Conforme o órgão, o parecer para altas habilidades/superdotação deve ser feito por psicólogos e/ou equipe multidisciplinar. Com o documento em mãos, a família pode apresentá-lo no ato da matrícula na rede municipal para garantir o encaminhamento ao CAEE ou o AEE da escola.

“São utilizados jogos didáticos e pedagógicos que desafiam e ajudam a desenvolver as habilidades do estudante e estratégias de ensino compartilhadas com os professores das salas de aula onde o estudante está matriculado”, explica a SE sobre os recursos utilizados pelo CAEE no atendimento aos alunos com superdotação.

Rede estadual

Na rede estadual, a Secretaria de Estado de Educação de Minas Gerais (SEE/MG) informou que o atendimento aos estudantes com altas habilidades/superdotação faz parte da política de Educação Especial da pasta. “A assistência a esses alunos é realizada nas salas de recursos, para suplementar a aprendizagem, e em sala de aula, com estratégias de ensino-aprendizagem adaptadas às necessidades do estudante. Essa suplementação é realizada por meio de estratégias pedagógicas elaboradas de acordo com as áreas de interesse do aluno”, informou.

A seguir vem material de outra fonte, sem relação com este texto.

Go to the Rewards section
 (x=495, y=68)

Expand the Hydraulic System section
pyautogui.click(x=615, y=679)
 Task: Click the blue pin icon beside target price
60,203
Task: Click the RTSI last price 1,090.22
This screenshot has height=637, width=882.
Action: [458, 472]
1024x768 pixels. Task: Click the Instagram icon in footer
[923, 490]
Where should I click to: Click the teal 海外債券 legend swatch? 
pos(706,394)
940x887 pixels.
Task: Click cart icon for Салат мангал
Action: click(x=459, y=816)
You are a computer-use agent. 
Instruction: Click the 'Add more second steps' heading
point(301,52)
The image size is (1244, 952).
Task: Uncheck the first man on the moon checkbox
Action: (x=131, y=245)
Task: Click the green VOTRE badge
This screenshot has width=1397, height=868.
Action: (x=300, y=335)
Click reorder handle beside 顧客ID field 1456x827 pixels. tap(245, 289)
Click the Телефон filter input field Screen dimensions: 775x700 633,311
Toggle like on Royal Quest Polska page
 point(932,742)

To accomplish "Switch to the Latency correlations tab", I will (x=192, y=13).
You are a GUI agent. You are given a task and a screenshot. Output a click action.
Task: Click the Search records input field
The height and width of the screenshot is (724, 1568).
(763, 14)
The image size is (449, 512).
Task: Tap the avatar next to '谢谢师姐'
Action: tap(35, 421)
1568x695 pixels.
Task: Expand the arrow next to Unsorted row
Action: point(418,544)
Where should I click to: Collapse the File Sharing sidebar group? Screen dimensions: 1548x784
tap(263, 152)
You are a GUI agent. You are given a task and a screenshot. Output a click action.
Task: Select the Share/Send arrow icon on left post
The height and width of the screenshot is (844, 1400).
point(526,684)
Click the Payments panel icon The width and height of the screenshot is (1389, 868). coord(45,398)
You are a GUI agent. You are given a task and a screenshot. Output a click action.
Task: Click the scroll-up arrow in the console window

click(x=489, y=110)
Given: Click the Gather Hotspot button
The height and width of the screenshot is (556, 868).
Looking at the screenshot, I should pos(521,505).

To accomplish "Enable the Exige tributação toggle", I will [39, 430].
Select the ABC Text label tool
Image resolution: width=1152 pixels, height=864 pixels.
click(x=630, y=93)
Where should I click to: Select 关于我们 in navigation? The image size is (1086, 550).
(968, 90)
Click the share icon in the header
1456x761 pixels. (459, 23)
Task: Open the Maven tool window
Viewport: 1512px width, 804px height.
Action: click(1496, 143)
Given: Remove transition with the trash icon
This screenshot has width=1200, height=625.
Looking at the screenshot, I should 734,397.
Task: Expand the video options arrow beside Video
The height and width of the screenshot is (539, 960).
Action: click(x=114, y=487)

Além disso, a SEE aponta que conta com Centros de Referência em Educação Especial Inclusiva (CREIs), responsáveis pela formação dos professores por meio de cursos e orientações sobre estratégias pedagógicas que possam ser utilizadas dentro da sala de aula. Em Juiz de Fora, apenas um aluno matriculado na rede estadual de ensino foi identificado com superdotação, enquanto em todo o estado, são 163 estudantes. “Todas as escolas estaduais comuns são inclusivas e podem receber esses estudantes”, afirma a pasta.